Thinking About True Belief and How We Are All True Believers

Hi, welcome to the midweek, thanks for the comments and feel free to send links of any further information if there is something I am missing. This blog will  be about true belief, the nature what defines true belief and trying to put that nature in a comparable light.

For myself to accomplish those three things it is of paramount important to define what I mean by  the concept of true belief. True belief would have to be simply the act of putting a belief beyond doubt. No matter what the evidence, popularity, or contradictions, the belief is held unquestioned as capital 'T' truth. This is a sort of Kierkegaardian ideal for knowing something is true. Soren Kierkegaard has an interesting take on belief and the understanding of truth and really defines what the essence of true belief is.
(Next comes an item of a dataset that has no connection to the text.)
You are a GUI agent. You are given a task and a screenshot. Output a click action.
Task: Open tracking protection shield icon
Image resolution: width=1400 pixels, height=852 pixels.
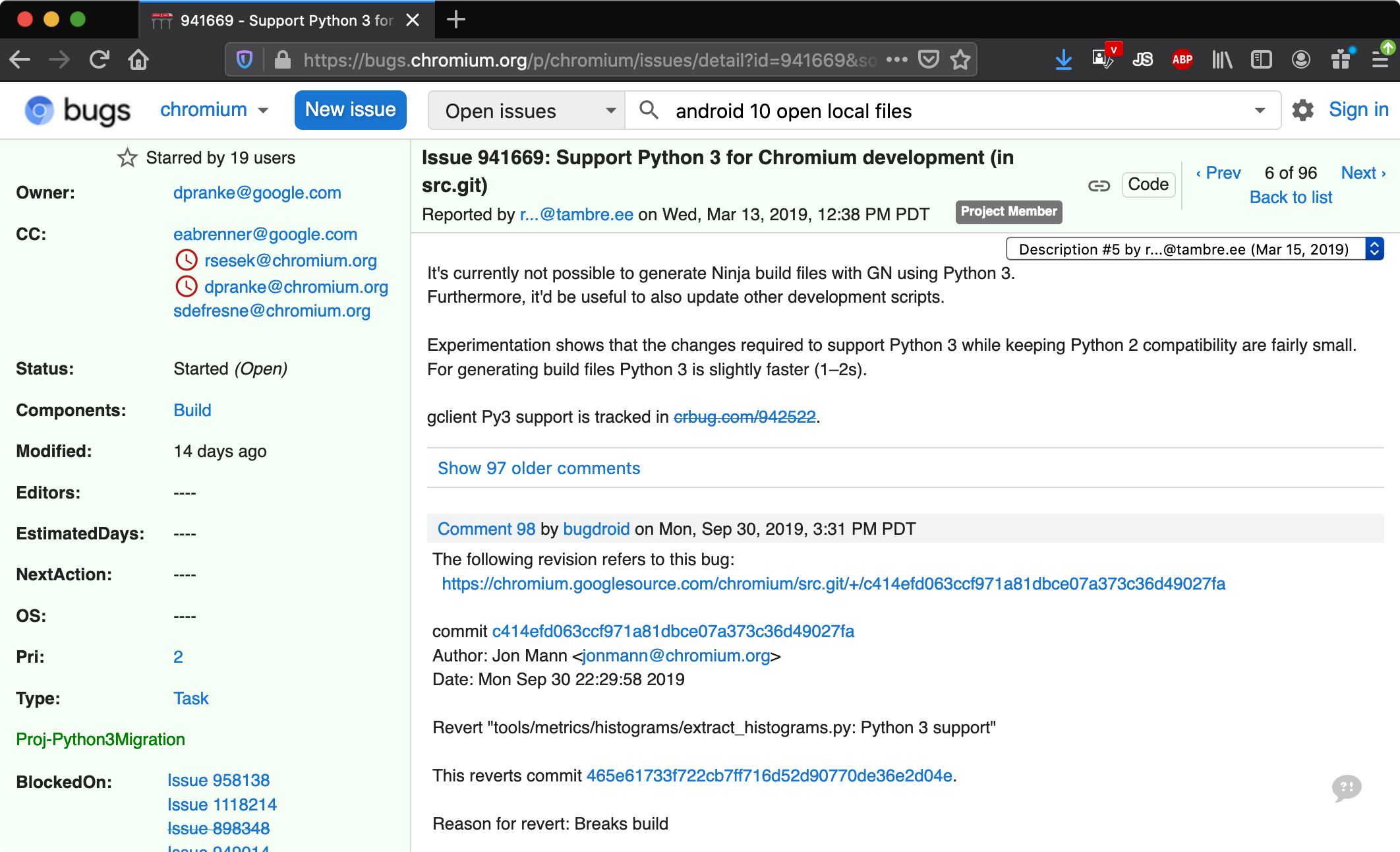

His idea is that if you can take a belief and believe in it so much that the belief becomes true to you.  I got a description of this type of reasoning from the Stanford Philosophic Encyclopedia where Kierkegaard explains that concept of true belief that goes beyond reason.

"There are two possible attitudes we can adopt to this assertion, viz. we can have faith, or we can take offense. What we cannot do, according to Kierkegaard, is believe by virtue of reason. If we choose faith we must suspend our reason in order to believe in something higher than reason. In fact we must believe by virtue of the absurd."

This is an elegant and fair description what  true belief is and Kierkegaard understood and expressed that idea as well as anyone, although what he did with that understanding is very peculiar.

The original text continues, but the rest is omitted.